I get it — you want to be a published writer, too — and are naturally curious about the rewards. But  most book advances are now paid out over as long as four years — minus 15 percent to our agent — and the average book advance is pitifully small to start with, far less than $50,000. Do the math, and weep.

And because journalism pays so badly you just can’t believe anyone would actually work for those wages. But we do.

There is also so little direct correlation between work we may value intellectually — and what the market rewards most handsomely. (See: the best-seller list.)

Wow, that’s not very much, is it?

See above. While a few fortunates are pulling in mega-bucks, the highest-paid print journalists usually earn less than a fresh graduate working for a major corporate law firm. Sad but true.

malled cover HIGH

Are your books best-sellers?

Long bitter laugh. Only a minute percentage of books, on any subject, will ever hit the best-seller list.

Can you introduce me to your agent?

No. Maybe. Probably not. The agent-author relationship is intimate and fraught with multiple perils. It’s also a question of chemistry — the person who’s a great fit for me may be a lousy choice for you.

I’ve never heard of you

Here’s a sad little essay by Roger Rosenblatt on how un-famous he feels, even after publishing a few books. (You’re thinking: Who’s that guy?) The only way to survive the publishing world is to assume that your book(s), even after all your years of hard work and promotion, will largely be ignored by the public and bookstore buyers. Anything beyond that is gravy.

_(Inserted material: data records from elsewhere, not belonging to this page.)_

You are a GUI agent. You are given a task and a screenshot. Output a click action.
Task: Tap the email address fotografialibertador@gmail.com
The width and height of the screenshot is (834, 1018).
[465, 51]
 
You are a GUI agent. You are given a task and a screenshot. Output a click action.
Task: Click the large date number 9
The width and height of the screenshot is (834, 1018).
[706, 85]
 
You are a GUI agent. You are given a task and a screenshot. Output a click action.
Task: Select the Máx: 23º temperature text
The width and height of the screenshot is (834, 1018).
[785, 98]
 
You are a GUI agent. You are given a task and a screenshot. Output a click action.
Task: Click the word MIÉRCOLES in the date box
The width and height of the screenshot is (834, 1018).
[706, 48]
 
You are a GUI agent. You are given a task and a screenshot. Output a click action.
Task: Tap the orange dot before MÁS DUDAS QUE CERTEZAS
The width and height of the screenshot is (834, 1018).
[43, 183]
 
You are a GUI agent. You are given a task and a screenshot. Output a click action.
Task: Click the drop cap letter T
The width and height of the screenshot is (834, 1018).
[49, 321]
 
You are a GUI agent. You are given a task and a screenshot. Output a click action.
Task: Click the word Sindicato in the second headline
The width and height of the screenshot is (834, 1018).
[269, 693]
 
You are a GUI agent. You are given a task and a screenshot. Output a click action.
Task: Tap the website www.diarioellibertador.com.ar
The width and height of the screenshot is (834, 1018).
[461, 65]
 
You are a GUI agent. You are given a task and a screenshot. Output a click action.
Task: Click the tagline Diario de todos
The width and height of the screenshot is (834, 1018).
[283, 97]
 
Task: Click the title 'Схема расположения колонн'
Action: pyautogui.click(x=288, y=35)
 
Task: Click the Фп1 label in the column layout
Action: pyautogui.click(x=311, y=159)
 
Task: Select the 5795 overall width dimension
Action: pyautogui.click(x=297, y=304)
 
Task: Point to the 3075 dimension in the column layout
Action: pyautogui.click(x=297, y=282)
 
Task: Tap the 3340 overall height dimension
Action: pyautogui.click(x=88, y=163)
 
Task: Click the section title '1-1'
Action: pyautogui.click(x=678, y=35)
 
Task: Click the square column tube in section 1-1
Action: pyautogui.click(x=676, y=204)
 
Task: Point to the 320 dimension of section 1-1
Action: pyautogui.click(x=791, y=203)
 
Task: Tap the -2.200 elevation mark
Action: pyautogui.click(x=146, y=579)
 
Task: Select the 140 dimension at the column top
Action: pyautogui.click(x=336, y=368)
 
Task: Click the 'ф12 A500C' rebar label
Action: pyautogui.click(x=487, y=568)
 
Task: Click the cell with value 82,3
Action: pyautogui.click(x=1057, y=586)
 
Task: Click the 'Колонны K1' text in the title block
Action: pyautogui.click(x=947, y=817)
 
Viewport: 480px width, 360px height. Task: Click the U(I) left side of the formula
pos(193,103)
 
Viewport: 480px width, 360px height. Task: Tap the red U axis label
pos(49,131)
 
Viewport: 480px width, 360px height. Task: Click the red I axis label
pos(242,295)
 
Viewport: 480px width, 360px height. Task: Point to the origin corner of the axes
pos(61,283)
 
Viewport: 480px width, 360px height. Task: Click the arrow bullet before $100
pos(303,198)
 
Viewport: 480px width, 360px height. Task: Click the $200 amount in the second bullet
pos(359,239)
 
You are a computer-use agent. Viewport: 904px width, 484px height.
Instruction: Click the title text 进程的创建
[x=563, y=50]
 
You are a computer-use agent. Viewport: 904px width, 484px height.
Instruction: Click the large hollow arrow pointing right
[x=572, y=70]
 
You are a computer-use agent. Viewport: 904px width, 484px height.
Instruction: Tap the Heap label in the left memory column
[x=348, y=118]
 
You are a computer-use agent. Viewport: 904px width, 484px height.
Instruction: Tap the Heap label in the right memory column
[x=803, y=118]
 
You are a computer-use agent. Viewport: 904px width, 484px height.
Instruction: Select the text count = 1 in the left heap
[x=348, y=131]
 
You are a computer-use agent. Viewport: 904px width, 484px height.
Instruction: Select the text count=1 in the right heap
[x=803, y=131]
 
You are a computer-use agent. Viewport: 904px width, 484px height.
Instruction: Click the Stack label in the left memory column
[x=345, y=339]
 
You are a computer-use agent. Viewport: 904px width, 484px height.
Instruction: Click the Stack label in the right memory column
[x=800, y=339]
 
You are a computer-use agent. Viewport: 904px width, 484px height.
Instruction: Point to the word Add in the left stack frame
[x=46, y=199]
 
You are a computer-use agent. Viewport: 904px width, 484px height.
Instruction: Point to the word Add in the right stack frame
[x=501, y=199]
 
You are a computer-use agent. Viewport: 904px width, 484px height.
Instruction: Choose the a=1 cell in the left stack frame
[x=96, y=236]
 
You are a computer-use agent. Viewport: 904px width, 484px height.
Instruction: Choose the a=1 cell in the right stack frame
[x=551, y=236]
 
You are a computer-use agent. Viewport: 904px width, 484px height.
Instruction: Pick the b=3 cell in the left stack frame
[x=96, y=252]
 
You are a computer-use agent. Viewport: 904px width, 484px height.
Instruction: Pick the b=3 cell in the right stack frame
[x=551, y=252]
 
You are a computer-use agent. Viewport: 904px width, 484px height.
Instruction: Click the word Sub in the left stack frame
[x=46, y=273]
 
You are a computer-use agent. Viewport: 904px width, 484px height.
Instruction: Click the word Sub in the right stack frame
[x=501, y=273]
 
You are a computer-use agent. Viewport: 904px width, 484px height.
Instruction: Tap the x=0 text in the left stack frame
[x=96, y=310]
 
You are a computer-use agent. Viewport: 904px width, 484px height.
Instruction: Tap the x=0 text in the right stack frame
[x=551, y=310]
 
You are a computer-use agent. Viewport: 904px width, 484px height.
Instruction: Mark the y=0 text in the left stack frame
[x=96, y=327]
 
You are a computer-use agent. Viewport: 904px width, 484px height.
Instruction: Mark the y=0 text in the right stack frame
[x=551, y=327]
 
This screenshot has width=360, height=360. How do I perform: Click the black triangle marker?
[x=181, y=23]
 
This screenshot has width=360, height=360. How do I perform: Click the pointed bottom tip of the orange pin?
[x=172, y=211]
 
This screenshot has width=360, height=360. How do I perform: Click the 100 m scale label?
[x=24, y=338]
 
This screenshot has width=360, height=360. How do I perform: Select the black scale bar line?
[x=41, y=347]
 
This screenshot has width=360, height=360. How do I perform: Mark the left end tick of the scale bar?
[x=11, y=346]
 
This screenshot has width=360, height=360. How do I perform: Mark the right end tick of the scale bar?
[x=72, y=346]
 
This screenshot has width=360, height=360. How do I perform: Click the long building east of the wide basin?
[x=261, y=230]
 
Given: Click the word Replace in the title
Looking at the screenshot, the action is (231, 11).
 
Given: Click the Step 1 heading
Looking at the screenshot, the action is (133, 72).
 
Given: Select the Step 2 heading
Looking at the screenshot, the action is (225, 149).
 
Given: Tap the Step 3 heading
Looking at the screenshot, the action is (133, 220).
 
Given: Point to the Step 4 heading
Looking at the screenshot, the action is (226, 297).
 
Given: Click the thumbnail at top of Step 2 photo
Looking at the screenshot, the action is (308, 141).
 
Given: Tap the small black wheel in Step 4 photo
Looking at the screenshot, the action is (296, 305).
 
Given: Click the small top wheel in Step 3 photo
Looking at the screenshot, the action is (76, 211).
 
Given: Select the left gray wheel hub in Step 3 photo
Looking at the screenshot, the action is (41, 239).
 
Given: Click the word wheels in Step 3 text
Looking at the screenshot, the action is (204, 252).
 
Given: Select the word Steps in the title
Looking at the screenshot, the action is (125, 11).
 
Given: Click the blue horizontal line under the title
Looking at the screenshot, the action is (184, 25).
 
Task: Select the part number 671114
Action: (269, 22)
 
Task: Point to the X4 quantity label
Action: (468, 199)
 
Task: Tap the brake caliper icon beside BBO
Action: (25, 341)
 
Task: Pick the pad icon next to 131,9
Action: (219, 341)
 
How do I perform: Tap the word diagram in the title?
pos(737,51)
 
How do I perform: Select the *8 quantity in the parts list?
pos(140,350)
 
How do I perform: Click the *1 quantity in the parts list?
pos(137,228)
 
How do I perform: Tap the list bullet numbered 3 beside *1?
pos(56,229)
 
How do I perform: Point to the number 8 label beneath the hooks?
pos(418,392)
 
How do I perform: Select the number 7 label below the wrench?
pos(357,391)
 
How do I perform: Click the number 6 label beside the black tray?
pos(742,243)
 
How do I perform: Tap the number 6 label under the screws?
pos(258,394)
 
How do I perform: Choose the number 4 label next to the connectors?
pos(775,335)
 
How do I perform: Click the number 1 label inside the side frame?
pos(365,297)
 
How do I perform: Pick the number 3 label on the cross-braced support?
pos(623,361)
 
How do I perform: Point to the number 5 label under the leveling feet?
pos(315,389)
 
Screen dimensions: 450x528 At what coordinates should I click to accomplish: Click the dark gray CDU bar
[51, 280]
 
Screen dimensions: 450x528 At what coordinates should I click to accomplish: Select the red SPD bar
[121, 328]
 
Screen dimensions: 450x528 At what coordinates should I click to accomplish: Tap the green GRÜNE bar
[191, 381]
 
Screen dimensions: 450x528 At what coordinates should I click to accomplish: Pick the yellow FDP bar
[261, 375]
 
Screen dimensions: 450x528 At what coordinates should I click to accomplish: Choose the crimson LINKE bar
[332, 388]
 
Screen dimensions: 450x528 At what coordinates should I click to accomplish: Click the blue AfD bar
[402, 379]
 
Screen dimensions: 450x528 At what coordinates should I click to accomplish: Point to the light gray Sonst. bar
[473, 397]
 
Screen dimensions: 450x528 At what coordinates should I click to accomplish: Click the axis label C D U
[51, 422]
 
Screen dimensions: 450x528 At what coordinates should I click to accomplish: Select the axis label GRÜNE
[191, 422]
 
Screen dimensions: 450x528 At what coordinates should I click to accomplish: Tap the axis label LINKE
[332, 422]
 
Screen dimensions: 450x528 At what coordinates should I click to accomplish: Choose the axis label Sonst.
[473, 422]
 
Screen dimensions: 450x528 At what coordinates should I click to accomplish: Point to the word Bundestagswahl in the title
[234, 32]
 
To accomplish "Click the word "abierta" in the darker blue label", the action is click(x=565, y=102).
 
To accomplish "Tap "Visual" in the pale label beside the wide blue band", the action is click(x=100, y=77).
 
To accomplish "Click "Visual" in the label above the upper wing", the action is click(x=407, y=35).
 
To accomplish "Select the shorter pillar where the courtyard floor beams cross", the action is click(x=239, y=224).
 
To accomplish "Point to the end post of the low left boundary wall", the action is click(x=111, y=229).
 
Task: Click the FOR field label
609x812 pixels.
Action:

Will you read my manuscript?

What’s your budget? Assuming we want to read your work, unpaid, is naive.

This is what we do.

This is what we do.

Can I see the article you’re writing before it’s published?

Nope. Journalists get asked this all the time and the only correct answer is “No.” If you’re in doubt about the accuracy of a quote or some data, call your source(s) back. But allowing someone to review your copy opens the door to their desire to rewrite it to their tastes.

If I don’t like what you’ve written, I can ask you to remove my quotes, right?

See: on the record.

When I stop (doing whatever you do professionally), I’m going to take up writing

Awesome. Now go away! No, further.

Nothing is more irritating (OK, deadbeat publishers are more irritating) than having people treat our profession as an amusing hobby, something you can pick up and put down at leisure, like macrame or scrapbooking. It looks soooooooooo easy, right?

Wrong.

Writing well is bloody hard work. It’s not something you just “pick up.”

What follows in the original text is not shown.